— START OF DATASET EXCERPTS —
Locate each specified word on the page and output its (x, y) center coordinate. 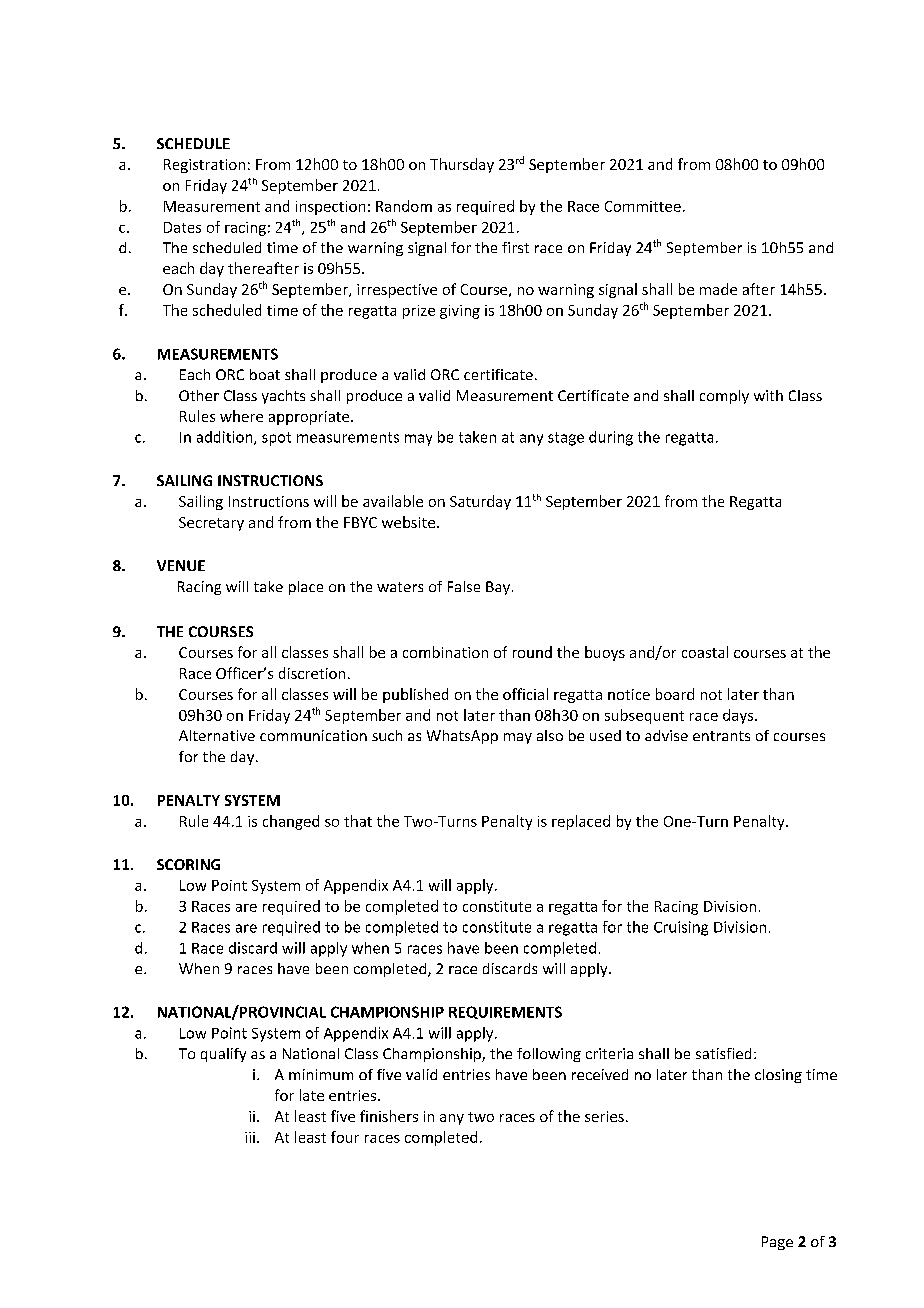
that (358, 821)
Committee (643, 206)
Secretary (211, 524)
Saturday (480, 502)
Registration (204, 166)
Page (777, 1243)
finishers (389, 1116)
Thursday (462, 165)
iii (250, 1137)
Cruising (681, 928)
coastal (705, 652)
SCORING (188, 864)
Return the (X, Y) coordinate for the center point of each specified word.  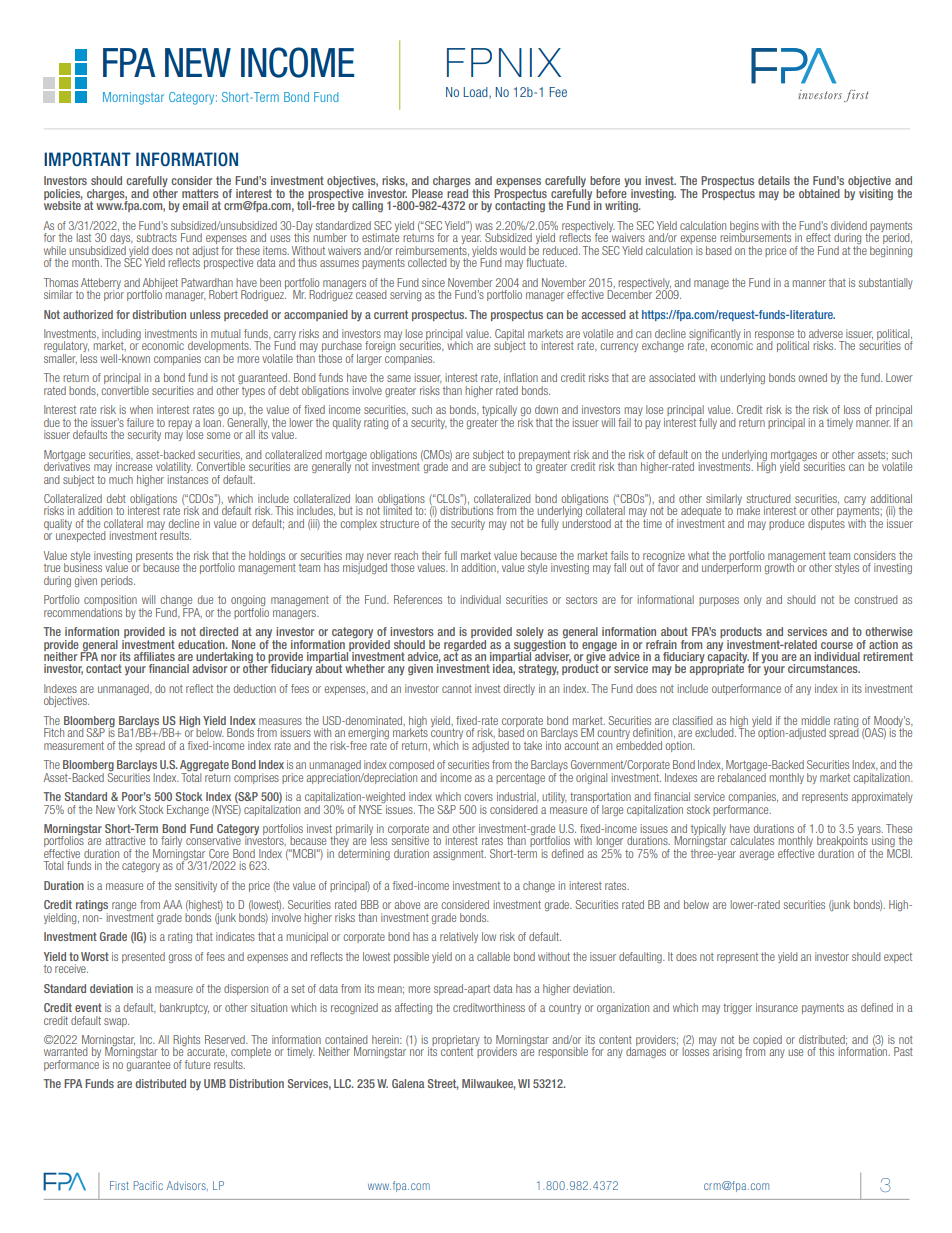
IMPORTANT (87, 159)
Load (477, 93)
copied (767, 1040)
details (774, 180)
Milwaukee (488, 1084)
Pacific (148, 1185)
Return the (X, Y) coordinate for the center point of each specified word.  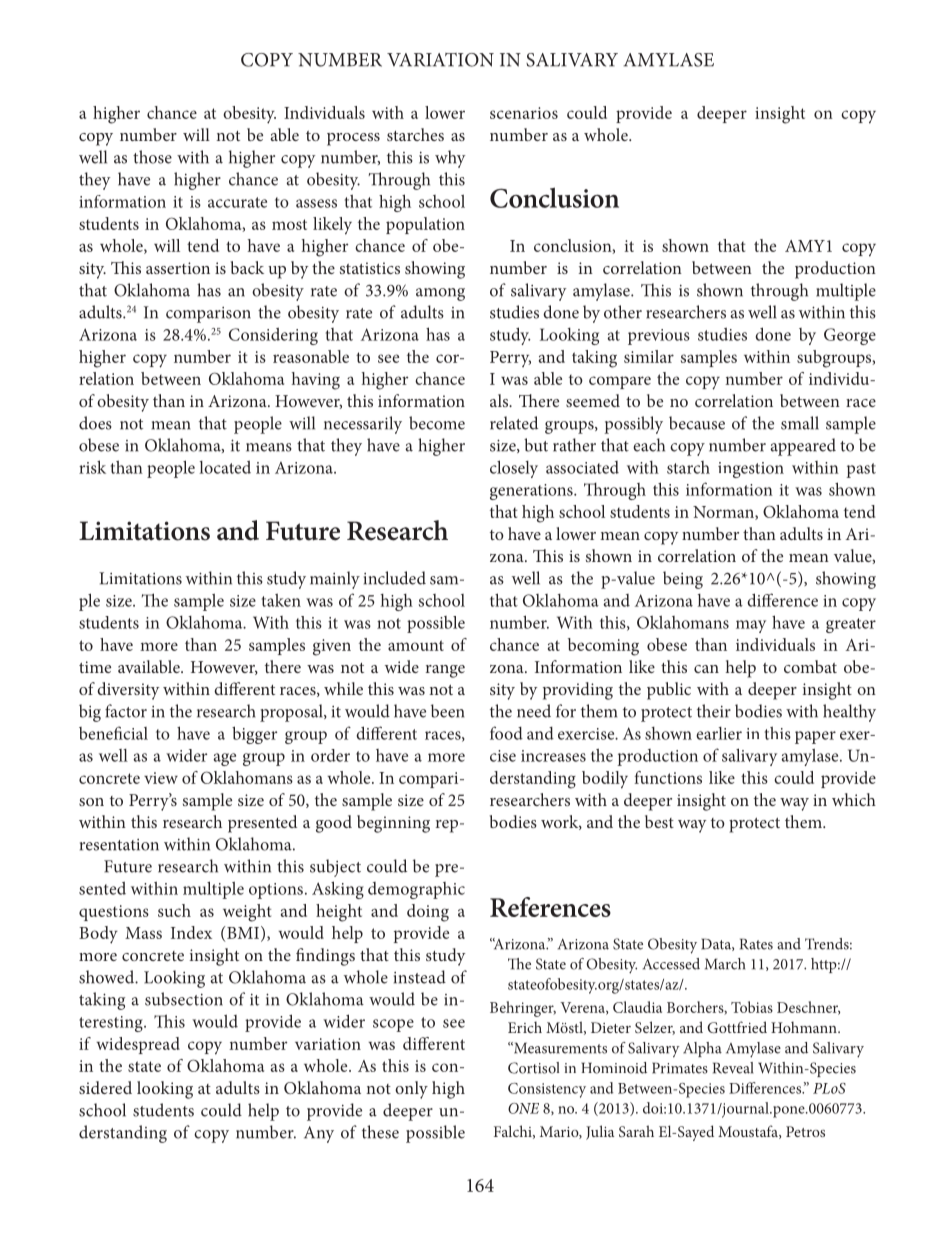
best (659, 821)
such (174, 910)
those (152, 157)
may (751, 626)
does (95, 423)
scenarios (524, 113)
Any (319, 1134)
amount (416, 645)
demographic (416, 890)
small (800, 423)
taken (281, 600)
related (514, 423)
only (411, 1090)
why (450, 159)
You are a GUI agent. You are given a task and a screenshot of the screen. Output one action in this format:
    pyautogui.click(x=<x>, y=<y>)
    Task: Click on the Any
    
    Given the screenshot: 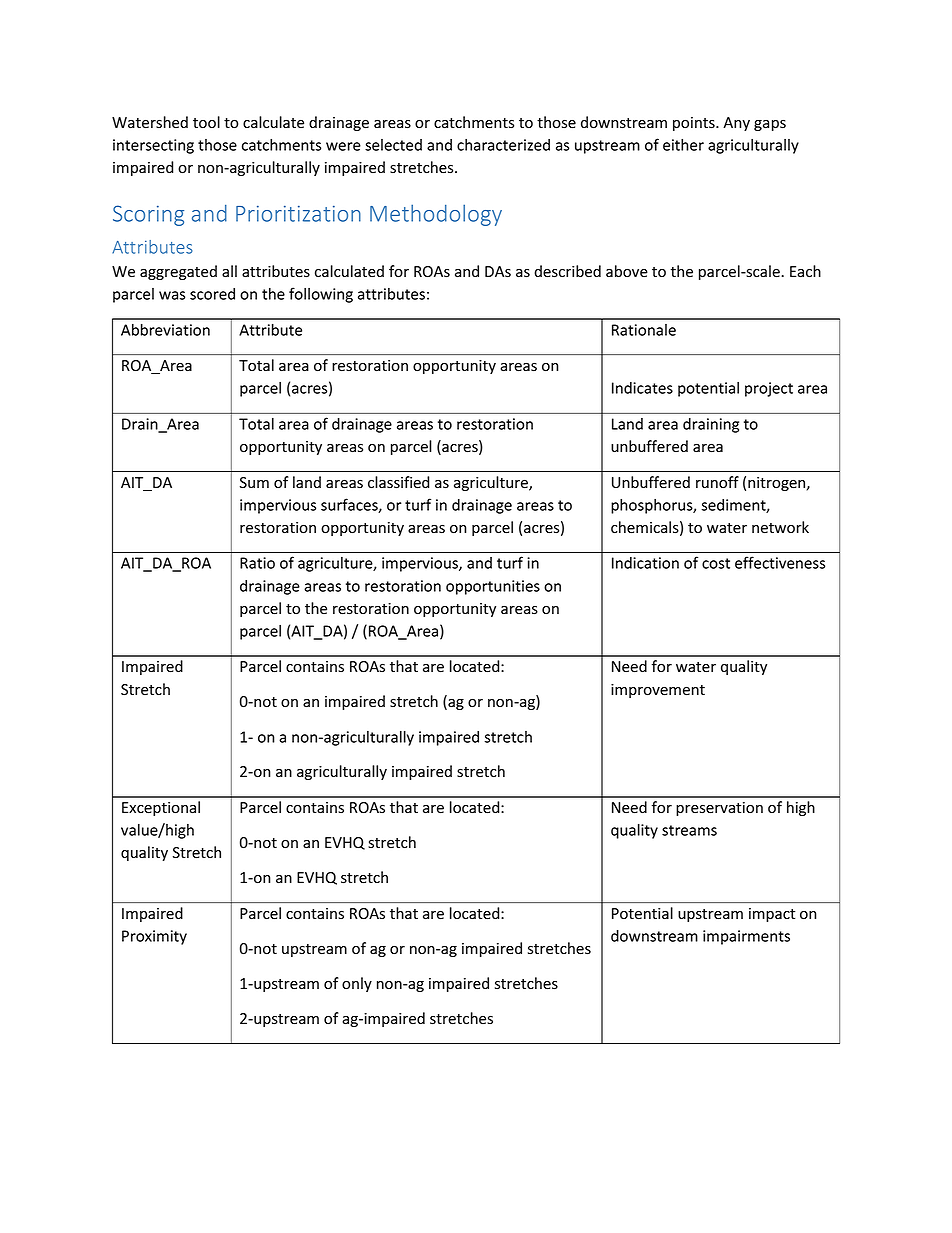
— END OF DATASET EXCERPTS —
## PROBLEM TO SOLVE
Copy out all of the entries above word for word, leaving out the pictures.

## FINAL RESULT
Locate each specified word on the page and output its (x, y) center coordinate. 
that (358, 821)
Committee (643, 206)
Secretary (211, 524)
Saturday (480, 502)
Registration (204, 166)
Page (777, 1243)
finishers (389, 1116)
Thursday (462, 165)
iii (250, 1137)
Cruising (681, 928)
coastal (705, 652)
SCORING (188, 864)
Return the (X, Y) coordinate for the center point of each specified word.  
IMPORTANT (87, 159)
Load (477, 93)
copied (767, 1040)
details (774, 180)
Milwaukee (488, 1084)
Pacific (148, 1185)
Return the (X, Y) coordinate for the center point of each specified word.  
best (659, 821)
such (174, 910)
those (152, 157)
may (751, 626)
does (95, 423)
scenarios (524, 113)
Any (319, 1134)
amount (416, 645)
demographic (416, 890)
small (800, 423)
taken (281, 600)
related (514, 423)
only (411, 1090)
why (450, 159)
You are a GUI agent. You are given a task and a screenshot of the screen. Output one action in this format:
    pyautogui.click(x=<x>, y=<y>)
    Task: Click on the Any
    
    Given the screenshot: 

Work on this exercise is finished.